- EXERCISE INSTRUCTIONS: With the pictures removed, retype the lines from the one holding "the post text" through the end of the records, exactly as written.

- SOURCE RECORDS:
BEGIN

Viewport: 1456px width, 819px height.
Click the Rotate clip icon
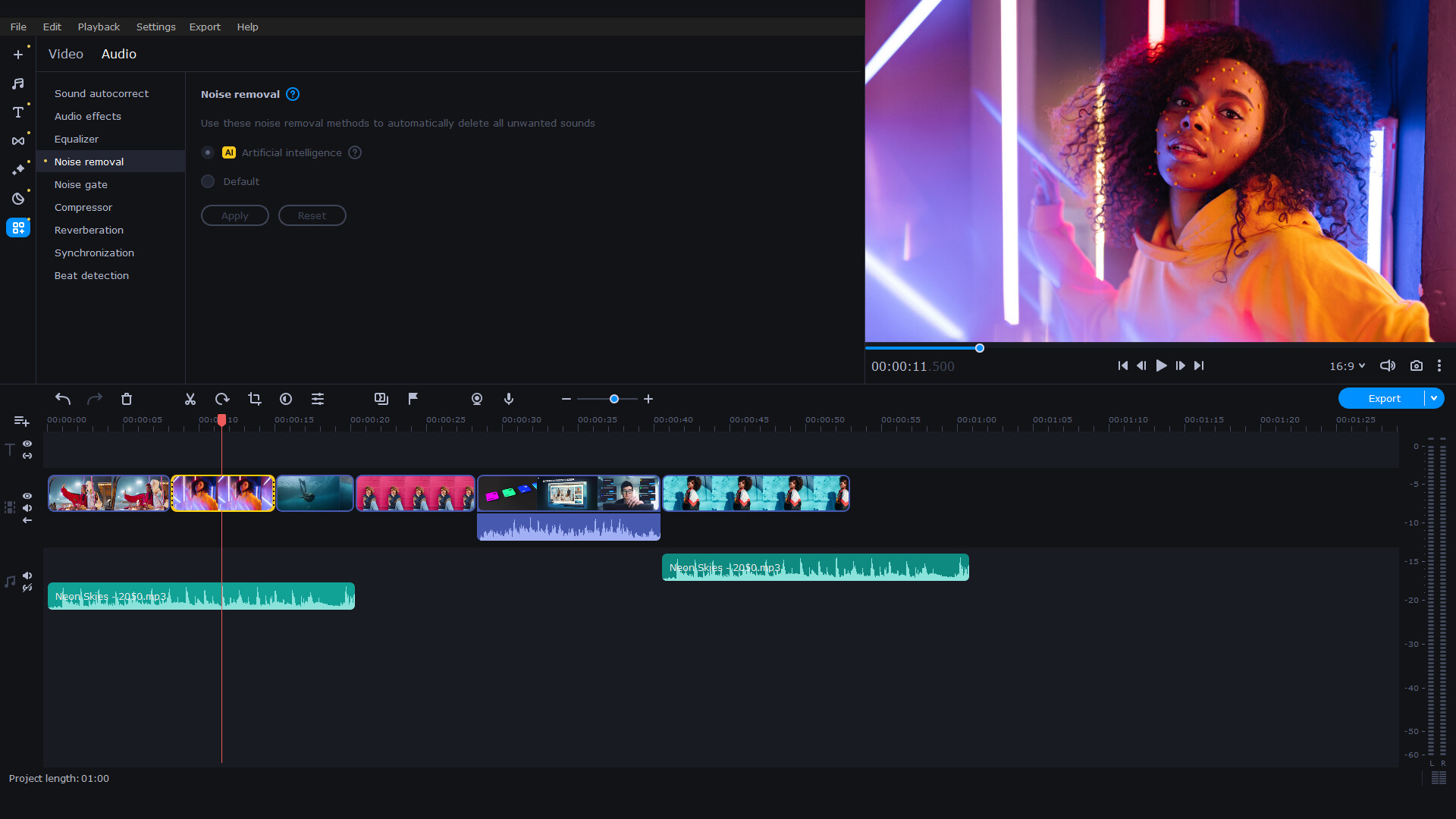pos(222,399)
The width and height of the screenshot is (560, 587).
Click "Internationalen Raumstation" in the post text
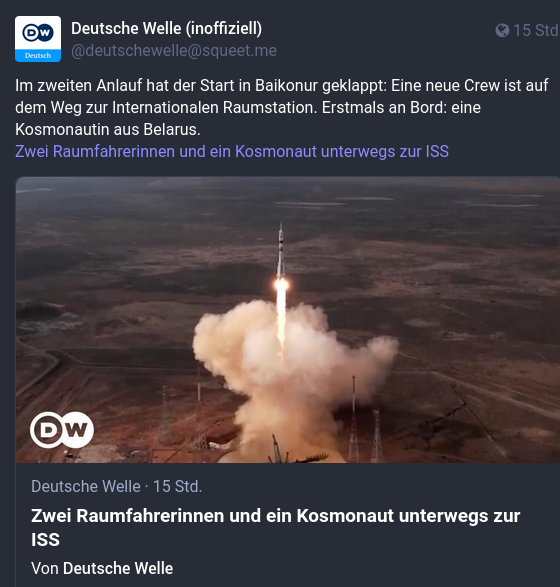(x=214, y=108)
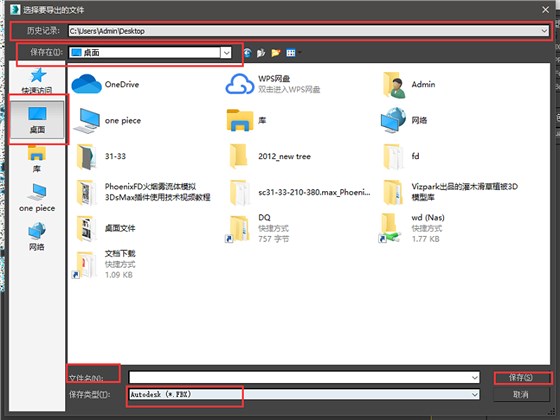Select the Admin user folder
This screenshot has width=560, height=420.
(x=409, y=85)
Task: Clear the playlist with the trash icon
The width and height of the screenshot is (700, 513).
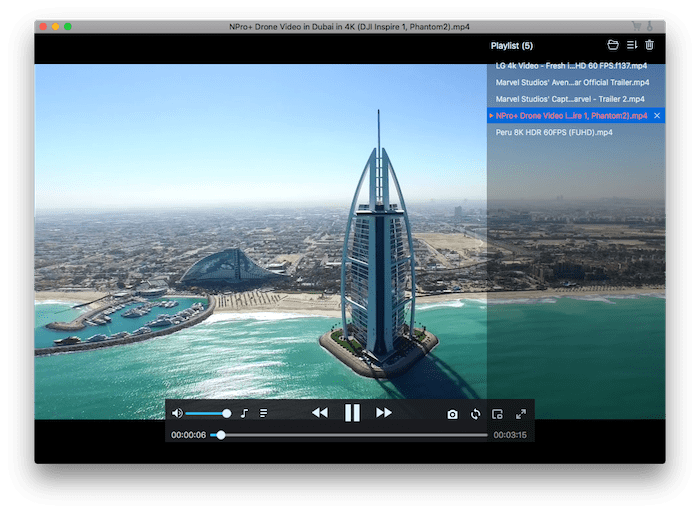Action: point(649,45)
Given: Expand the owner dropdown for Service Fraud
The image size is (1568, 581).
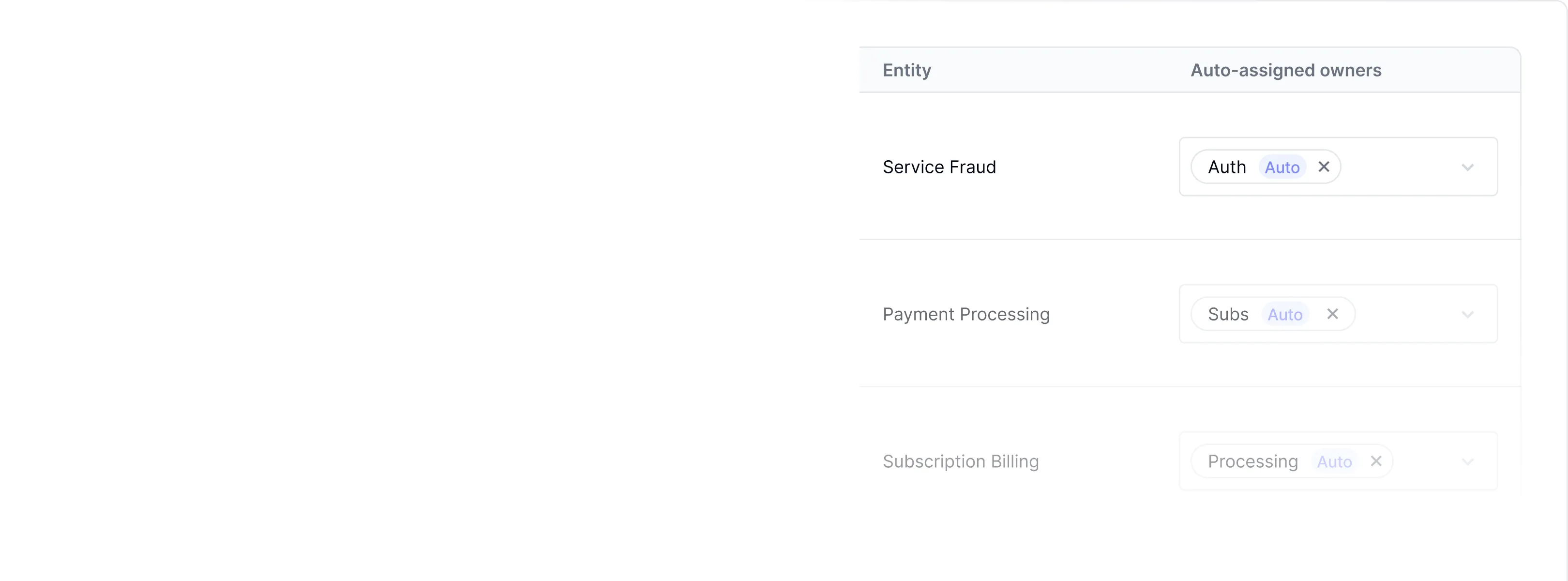Looking at the screenshot, I should click(x=1467, y=166).
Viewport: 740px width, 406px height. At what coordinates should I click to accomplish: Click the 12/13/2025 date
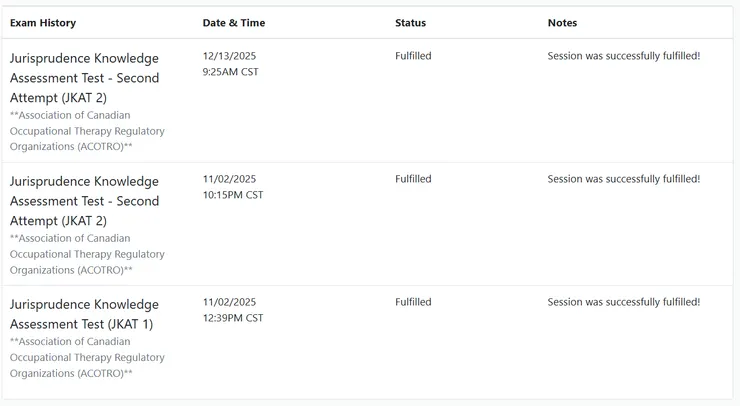(x=229, y=56)
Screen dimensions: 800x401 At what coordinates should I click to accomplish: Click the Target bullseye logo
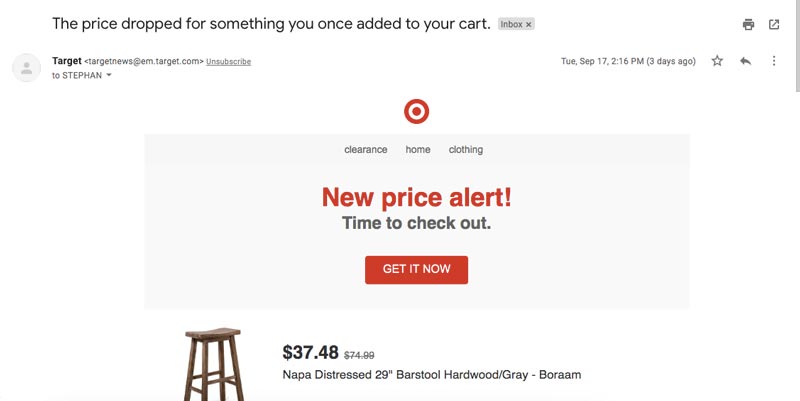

END

- TASK OUTPUT:
Click "Internationalen Raumstation" in the post text
(x=214, y=108)
Select the Admin user folder
This screenshot has width=560, height=420.
(x=409, y=85)
Task: Clear the playlist with the trash icon
The width and height of the screenshot is (700, 513).
Action: point(649,45)
Given: Expand the owner dropdown for Service Fraud
The image size is (1568, 581).
Looking at the screenshot, I should click(x=1467, y=166).
Viewport: 740px width, 406px height. At what coordinates should I click to accomplish: Click the 12/13/2025 date
(x=229, y=56)
Screen dimensions: 800x401 At what coordinates should I click to accomplish: Click the Target bullseye logo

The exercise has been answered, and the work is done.